Malgré les nombreux avantages que nous venons d'exposer, la méthode traditionnelle de commutation du trafic inter-VM interne au serveur peut s'avérer plus adaptée à certains environnements que l'approche VEPA. C'est le cas des environnements où un serveur physique fait fonctionner un grand nombre de machines virtuelles avec un trafic interne intense. Il est alors préférable de conserver la gestion du trafic inter-VM au sein du serveur, notamment pour réduire les temps de latence. On peut aussi envisager de contourner le commutateur virtuel logiciel de l'hyperviseur en ayant recours aux fonctionnalités de commutation des nouvelles cartes réseau, via le support émergent des standards de virtualisation d'entrées/sorties, tels que SR-IOV (Single Root I/O Virtualization).

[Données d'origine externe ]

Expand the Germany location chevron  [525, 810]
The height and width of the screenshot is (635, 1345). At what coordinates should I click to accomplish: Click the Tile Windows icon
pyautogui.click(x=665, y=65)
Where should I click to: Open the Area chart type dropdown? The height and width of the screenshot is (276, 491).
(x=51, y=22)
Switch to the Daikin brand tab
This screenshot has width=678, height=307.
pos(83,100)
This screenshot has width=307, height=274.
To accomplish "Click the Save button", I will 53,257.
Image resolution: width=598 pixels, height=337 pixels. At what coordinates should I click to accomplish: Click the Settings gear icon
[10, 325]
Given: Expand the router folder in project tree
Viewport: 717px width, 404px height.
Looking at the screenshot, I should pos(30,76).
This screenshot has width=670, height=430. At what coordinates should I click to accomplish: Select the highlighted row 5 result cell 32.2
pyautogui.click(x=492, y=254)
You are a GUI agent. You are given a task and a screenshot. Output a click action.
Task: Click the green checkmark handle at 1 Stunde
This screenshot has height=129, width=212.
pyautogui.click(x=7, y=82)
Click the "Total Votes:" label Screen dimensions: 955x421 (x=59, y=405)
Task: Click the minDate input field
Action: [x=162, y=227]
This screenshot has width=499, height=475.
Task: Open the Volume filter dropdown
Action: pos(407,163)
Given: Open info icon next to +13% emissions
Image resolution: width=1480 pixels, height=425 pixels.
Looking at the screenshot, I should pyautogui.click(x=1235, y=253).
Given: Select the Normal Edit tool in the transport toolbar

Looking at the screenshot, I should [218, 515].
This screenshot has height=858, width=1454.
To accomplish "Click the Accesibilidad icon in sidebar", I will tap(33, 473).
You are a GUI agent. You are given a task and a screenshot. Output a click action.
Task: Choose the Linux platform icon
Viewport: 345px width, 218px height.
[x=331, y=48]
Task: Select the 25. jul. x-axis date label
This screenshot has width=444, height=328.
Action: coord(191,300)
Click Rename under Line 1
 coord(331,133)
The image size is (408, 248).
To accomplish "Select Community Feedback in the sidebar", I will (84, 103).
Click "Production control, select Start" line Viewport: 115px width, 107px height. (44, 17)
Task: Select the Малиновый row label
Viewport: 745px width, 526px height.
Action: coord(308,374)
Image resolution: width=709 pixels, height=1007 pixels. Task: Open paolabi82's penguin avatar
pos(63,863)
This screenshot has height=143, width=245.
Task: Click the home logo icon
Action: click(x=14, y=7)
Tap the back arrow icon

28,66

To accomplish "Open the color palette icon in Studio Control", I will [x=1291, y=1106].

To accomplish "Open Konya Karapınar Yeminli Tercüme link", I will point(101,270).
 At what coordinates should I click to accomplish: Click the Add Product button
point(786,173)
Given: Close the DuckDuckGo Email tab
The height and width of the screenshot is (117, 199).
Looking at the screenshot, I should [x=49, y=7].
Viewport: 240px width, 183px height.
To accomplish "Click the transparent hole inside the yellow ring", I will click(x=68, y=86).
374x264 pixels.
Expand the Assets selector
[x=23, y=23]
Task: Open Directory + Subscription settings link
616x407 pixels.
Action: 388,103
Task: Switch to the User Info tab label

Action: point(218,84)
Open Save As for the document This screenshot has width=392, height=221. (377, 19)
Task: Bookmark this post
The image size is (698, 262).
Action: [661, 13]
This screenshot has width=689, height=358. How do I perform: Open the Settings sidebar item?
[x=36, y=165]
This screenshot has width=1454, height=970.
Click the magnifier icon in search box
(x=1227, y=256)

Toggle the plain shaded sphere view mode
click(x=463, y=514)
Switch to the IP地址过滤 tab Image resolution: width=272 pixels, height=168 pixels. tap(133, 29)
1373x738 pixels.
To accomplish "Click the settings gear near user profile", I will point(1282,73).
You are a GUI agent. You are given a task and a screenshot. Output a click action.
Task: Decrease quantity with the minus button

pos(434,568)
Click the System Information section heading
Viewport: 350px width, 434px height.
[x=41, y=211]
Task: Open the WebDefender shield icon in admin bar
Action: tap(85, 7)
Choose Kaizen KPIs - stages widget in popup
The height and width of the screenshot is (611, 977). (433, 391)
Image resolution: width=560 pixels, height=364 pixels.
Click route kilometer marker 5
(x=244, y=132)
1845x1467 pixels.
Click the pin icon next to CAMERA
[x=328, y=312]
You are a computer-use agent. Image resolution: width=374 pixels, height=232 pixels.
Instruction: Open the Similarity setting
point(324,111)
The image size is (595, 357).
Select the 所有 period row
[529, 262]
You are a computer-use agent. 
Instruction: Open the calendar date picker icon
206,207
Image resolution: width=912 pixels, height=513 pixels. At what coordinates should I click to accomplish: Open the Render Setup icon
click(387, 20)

Mais cette décision doit être examinée minutieusement au regard de la complexité de mise en oeuvre, des investissements financiers et des efforts de sécurité qu'implique une telle approche.

Conclusion
La généralisation des technologies de virtualisation des serveurs s'accompagne de difficultés de commutation du trafic entre les machines virtuelles d'un même serveur et entre serveurs. L'approche VEPA de commutation inter-VM, développée pour pallier ces difficultés, offre une alternative intéressante à la méthode classique de commutation virtuelle. La normalisation du protocole devrait bientôt fournir les outils et les capacités nécessaires pour rendre leur réseau et leur infrastructure de serveurs compatibles avec VEPA.